FCC Seeks Public Comment On TCPA’s Autodialer Definition After Ninth Circuit Decision

Winthrop & Weinstine, P.A.

Winthrop & Weinstine, P.A.

On October 3, the Federal Communications Commission (FCC) released a Public Notice[1] seeking comment on the meaning of an “automatic telephone dialing system” or “autodialer” under the Telephone Consumer Protection Act (TCPA). The FCC’s move comes in the wake of a recent ruling by the U.S. Court of Appeals for the Ninth Circuit broadly construing the term, and effectively expanding the scope of the TCPA. The Ninth Circuit’s decision marked a split with other circuits that have considered the issue, which creates uncertainty for any businesses that send automatic text messages or calls. The FCC now requests public comment on several issues raised in the Ninth Circuit’s decision, including whether the statutory language of the TCPA is ambiguous, and which types of devices qualify as an autodialer under a proper reading of the statute.

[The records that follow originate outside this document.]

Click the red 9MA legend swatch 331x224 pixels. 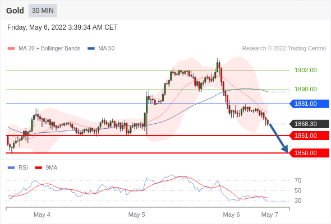(38, 168)
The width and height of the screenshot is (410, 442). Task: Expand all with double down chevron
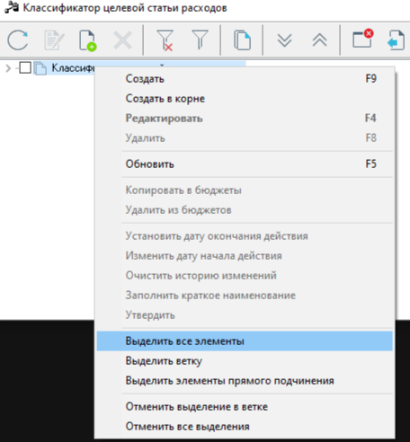point(284,40)
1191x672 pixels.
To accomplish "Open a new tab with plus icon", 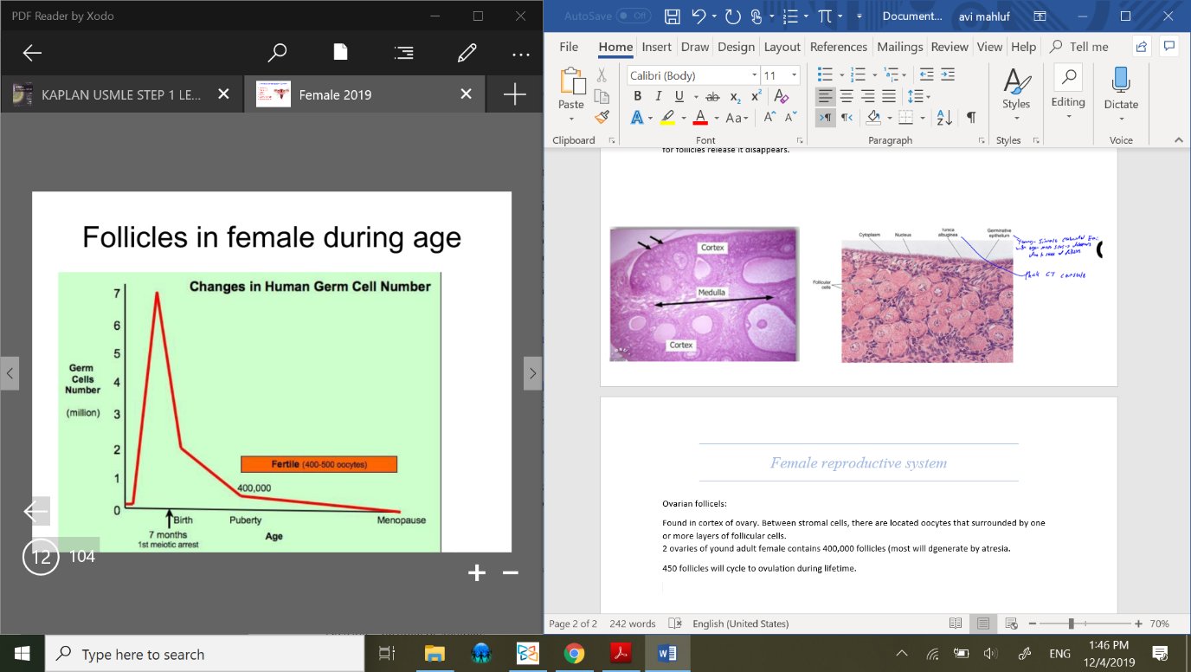I will tap(514, 94).
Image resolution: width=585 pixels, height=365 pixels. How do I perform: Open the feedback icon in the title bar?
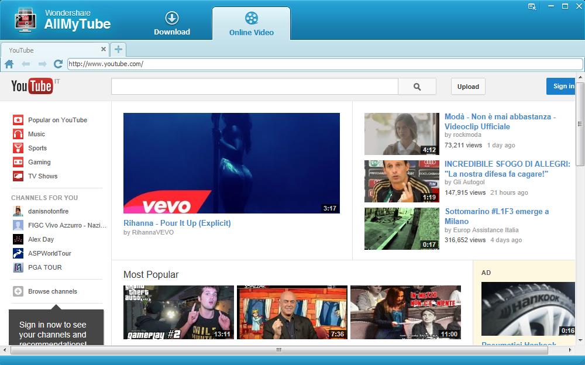coord(532,6)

Two weeks earlier, the Ninth Circuit reached its long-awaited decision in Marks v. Crunch Fitness, an appeal from a dismissed lawsuit against Crunch Fitness alleging violations of the TCPA. In filing the suit, the plaintiff Jordan Marks alleged that he had received three unwanted text messages from Crunch without his consent. The lawsuit also alleged that Crunch’s use of a third-party SMS marketing platform violated the TCPA by using an autodialer to send the messages.

Although the district court determined the SMS marketing platform used by Crunch was not an autodialer under the TCPA, on September 20th the Ninth Circuit disagreed and vacated the decision. The Marks court also held that an autodialer under the TCPA could include any device that automatically calls or texts phone numbers from a stored list of phone numbers.[2] This broad interpretation expands the applicability of the TCPA, and puts many businesses located within the Ninth Circuit’s jurisdiction at risk of substantial fines—between $500 and $1,500 for every message or call—for failing to gain affirmative consent from recipients.

The Ninth Circuit’s ruling stands in stark contrast to the recent trend away from a broad application of the TCPA to modern technology.  The decision also signals a clear split from the narrow interpretations of an autodialer announced by the Third Circuit[3]  and D.C. Circuit[4] earlier this year. While the FCC has the power to overrule the Ninth Circuit’s interpretation, for now the ruling is legally binding precedent throughout the Ninth Circuit. This circuit split may also spark future interest from the Supreme Court, which could weigh in to push the broad interpretation of the TCPA on businesses across the country.

What are the important takeaways for businesses using this technology?

  • Businesses will need to gain express consent for nearly any automated customer contact via phone call or text message. The consent should be documented.
  • If using autodialer technology without documented consent, businesses will have to consider halting related promotional campaigns, or run the risk of large monetary penalties.
  • For those outside of the Ninth Circuit’s jurisdiction, businesses should understand that the ruling offers an early warning that the TCPA is far from settled law, and could still have teeth in the future.
  • There is still time to voice an opinion on this matter. The FCC is actively soliciting comments by October 17, 2018, with reply comments due by October 24, 2018.

Notwithstanding the Marks decision, the FCC’s request for comment signals its interest in intervening on the autodialer issue.  Although no specific timeframe for any FCC rulemaking exists, if the FCC issues new rules as expected, there could be another shift of the TCPA landscape across the country. For now, businesses must consider the potential risks associated with TCPA noncompliance, and plan their automatic messaging or calling campaigns accordingly.

[1]DA/FCC # DA-18-1014, available at https://www.consumerfinancemonitor.com/wp-content/uploads/sites/14/2018/10/DA-18-1014A1.pdf

[2] Marks v. Crunch San Diego, LLC, No. 14-56834 (9th Cir. 2018)

[3] Dominguez ex. rel. Himself v. Yahoo, Inc., 894 F. 3d 116, 120 (3d Cir. 2018)

[4] ACA Int’l v. FCC, 885 F.3d 687 (D.C. Cir. 2018)

DISCLAIMER: Because of the generality of this update, the information provided herein may not be applicable in all situations and should not be acted upon without specific legal advice based on particular situations.